The company says the spinoff will allow both management teams to drive increased responsiveness to the particular needs of their patients and customers through “focused and fit-for-purpose” operating models.
“Over the past several years, we have purposefully shifted the focus of our efforts and resources to our best opportunities for growth,” said Kenneth C. Frazier, chairman and chief executive officer, Merck, in a statement. “This has led to the exceptional results we are reporting today. Given the opportunities now in front of us, we believe we can benefit from even greater focus. At the same time, we believe additional resources and focus will help ensure that our expansive portfolio, including many trusted and medically important products, reach their full potential.
“We have therefore made the decision to separate into two growth companies: Merck and NewCo. By optimizing our human health portfolio, Merck can move closer to its aspiration of being the premier research-intensive biopharmaceutical company, while also properly prioritizing a set of products at NewCo that are important to public health and the patients who rely on them, and which present real opportunities for growth.”
Spinoff create two independent companies
The transaction allows Merck to retain its portfolio of key growth drivers in oncology, vaccines, hospital and animal health.

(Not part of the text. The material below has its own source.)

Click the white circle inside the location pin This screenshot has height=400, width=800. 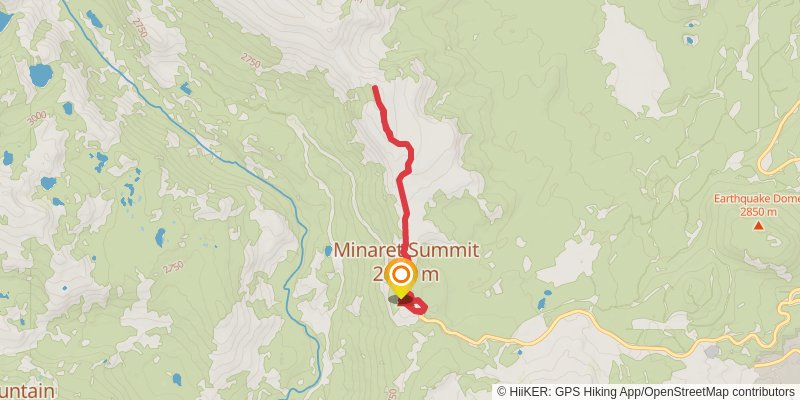tap(402, 275)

Products included KEYTRUDA (pembrolizumab), Lynparza (olaparib), Lenvima (lenvatinib mesylate), GARDASIL (Human Papillomavirus Vaccine, Recombinant), BRIDION (sugammadex), ZERBAXA (ceftolozane and tazobactam), and BRAVECTO (fluralaner), as well as its leading diabetes business and other key products, Merck will continue to benefit from broad commercial scale and remains committed to ensuring continued access to its innovative medicines across the globe.

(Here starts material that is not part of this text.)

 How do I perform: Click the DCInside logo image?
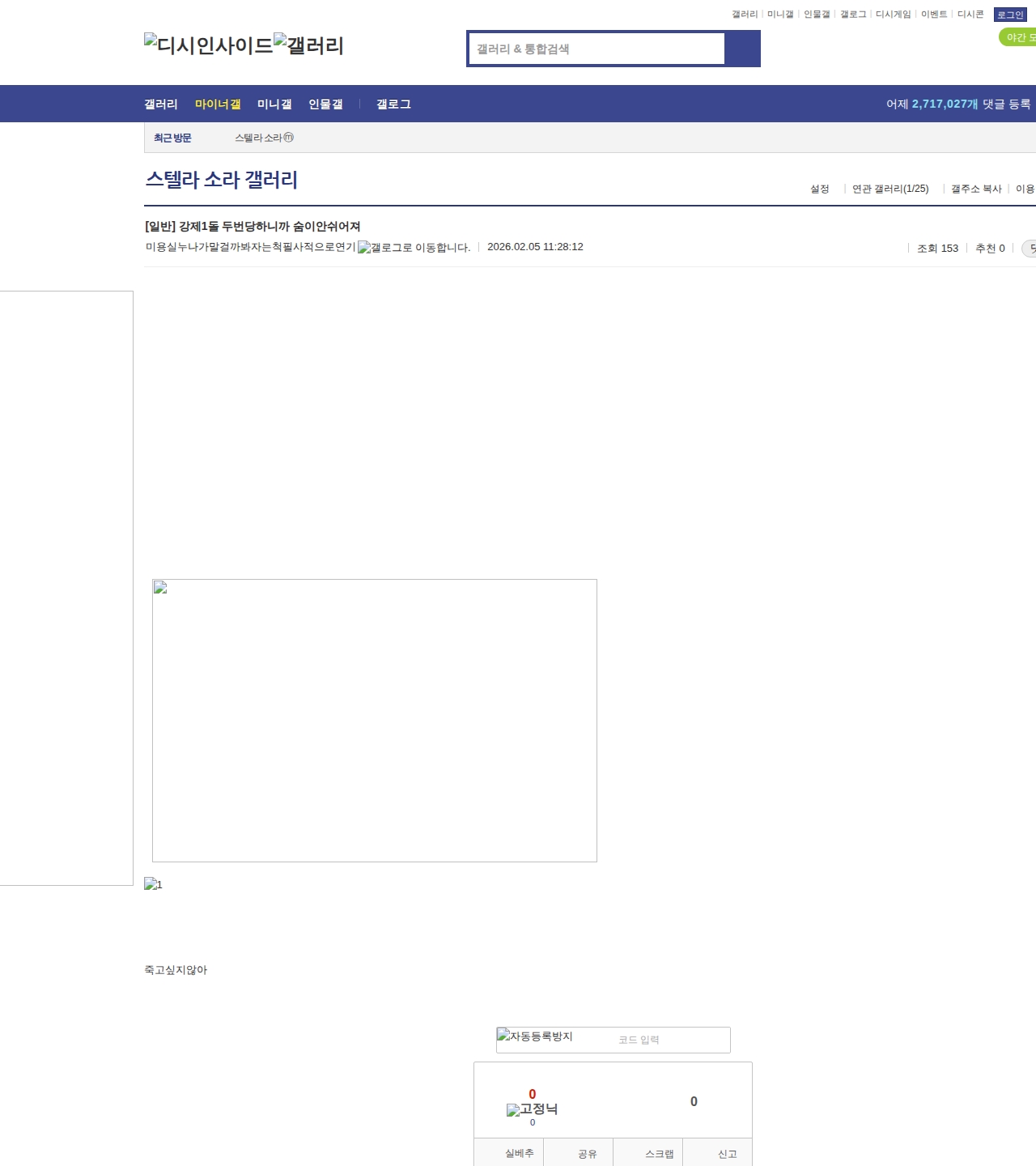[x=209, y=45]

The new spinoff, meanwhile, will reduce Merck’s human health manufacturing footprint by approximately 25 percent and the number of human health products it manufactures and markets by approximately 50 percent.

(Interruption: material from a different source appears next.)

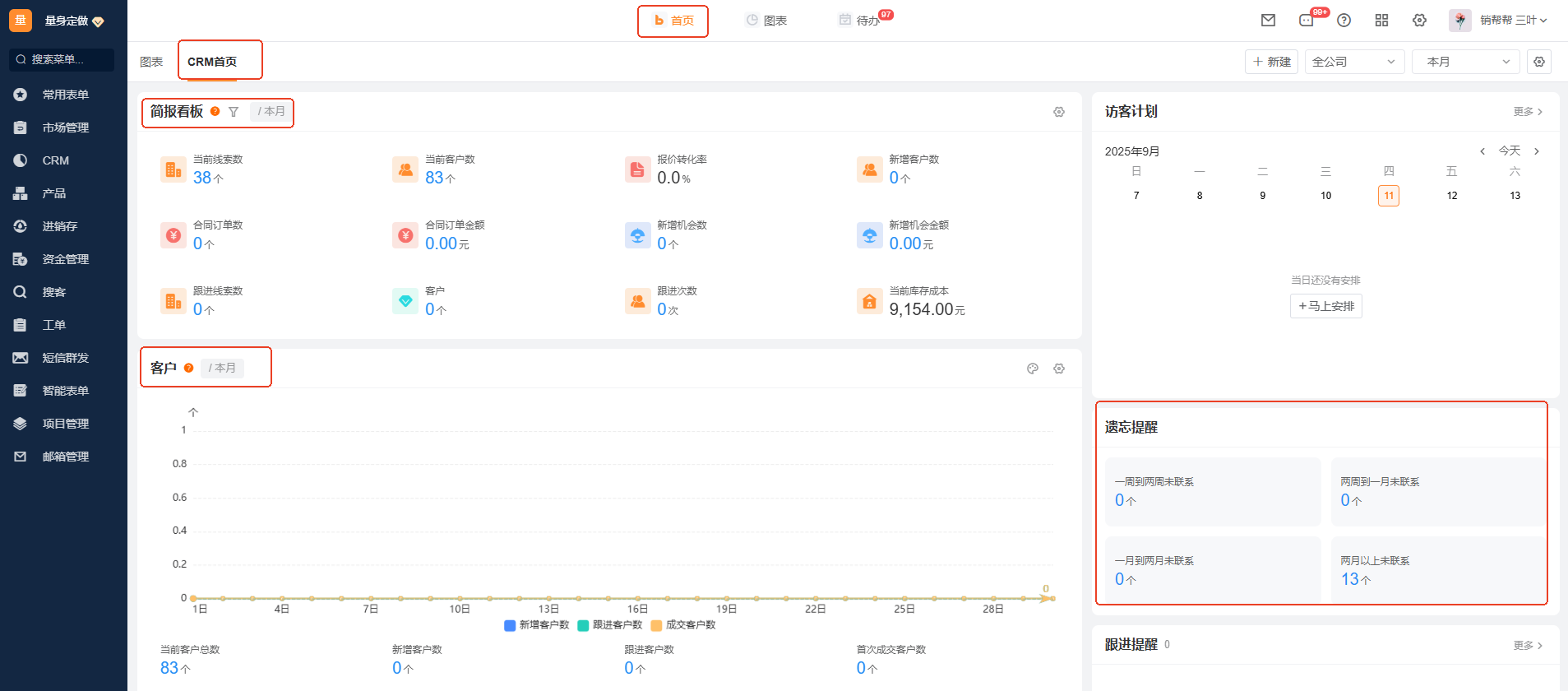Expand the user account menu 销帮帮 三叶
1568x691 pixels.
(1500, 21)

It will focus on sustainable growth in women’s health led by the growing and patent-protected NEXPLANON (etonogestrel implant) franchise and fueled by its leading contraceptive and fertility businesses. Its porfolio will also include RENFLEXIS (infliximab-abda) and BRENZYS (etanercept) in immunology and ONTRUZANT (trastuzumab-dttb) in oncology, and is well-positioned to be a partner in the commercialization of biosimilars worldwide. NewCo will have a large portfolio of highly profitable and trusted brands consisting of dermatology, pain, respiratory, select cardiovascular products including ZETIA (ezetimibe) and VYTORIN (ezetimibe/simvastatin), as well as the rest of Merck’s Diversified Brands, with strong cash flows that will support investments in future growth opportunities.
The new company will have a global footprint with approximately 75 percent of sales generated from ex-U.S. markets, significant scale and geographic reach, world-class commercial capabilities, and approximately 10,000 to 11,000 employees. NewCo is expected to be headquartered in New Jersey.
Investment in NC
Merck has had a presence in the region since it first opened its manufacturing center in Durham back in 2004. Later, it added a plant in Wilson. Last year, it announced plan to expand its facilities here in the region, investing around $650 million and creating more than 400 jobs over the next five years in Durham and Wilson.
The project will be funded, in part, by a Job Development Investment Grant, which was approved by the state’s Economic Investment Committee yesterday. Over the 12 years, it’s expected to grow the state’s economy by $3.1 billion.
According to reports, the company has already invested a total of $1.6 billion invested in Durham.